Training: June 20–21, 2016
Tutorials: June 21, 2016
Keynotes & Sessions: June 22–23, 2016
Santa Clara, CA

Debugging distributed systems

Donny Nadolny (PagerDuty)
3:40pm–4:20pm Thursday, 06/23/2016
DevOps
Location: Mission City Ballroom M1 - 2 Level: Intermediate
Average rating: *****
(5.00, 5 ratings)

Despite our best efforts, our systems fail. Sometimes it’s our fault—code that we wrote, bugs that we caused. But sometimes the fault is with systems that we have no direct control over. Distributed systems are hard. They are complicated, hard to understand, and very challenging to manage. But they are critical to modern software, and when they have problems, we need to fix them.

ZooKeeper is a very useful distributed system that is often used as a building block for other distributed systems like Kafka and Spark. It is used by PagerDuty for many critical systems, and for five months it failed a lot. Donny Nadolny looks at what it takes to debug a problem in a distributed system like ZooKeeper, walking attendees through the process of finding and fixing one cause of many of these failures.
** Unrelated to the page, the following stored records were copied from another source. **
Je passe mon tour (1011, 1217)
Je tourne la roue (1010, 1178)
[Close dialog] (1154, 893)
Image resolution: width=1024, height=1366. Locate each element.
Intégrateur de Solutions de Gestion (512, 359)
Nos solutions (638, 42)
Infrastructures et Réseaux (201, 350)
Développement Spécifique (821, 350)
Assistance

Donny explains how to use various tools to stress test the network, some intricate details of how ZooKeeper works, and possibly more than you will want to know about TCP, including an example of machines having a different view of the state of a TCP stream.

If you are interested in distributed systems and how they can fail, this session is for you.

Photo of Donny Nadolny

Donny Nadolny

PagerDuty

Donny Nadolny is a Scala developer at PagerDuty working on improving the reliability of its backend systems. Donny spends a large amount of time investigating problems experienced with distributed systems like Cassandra and ZooKeeper.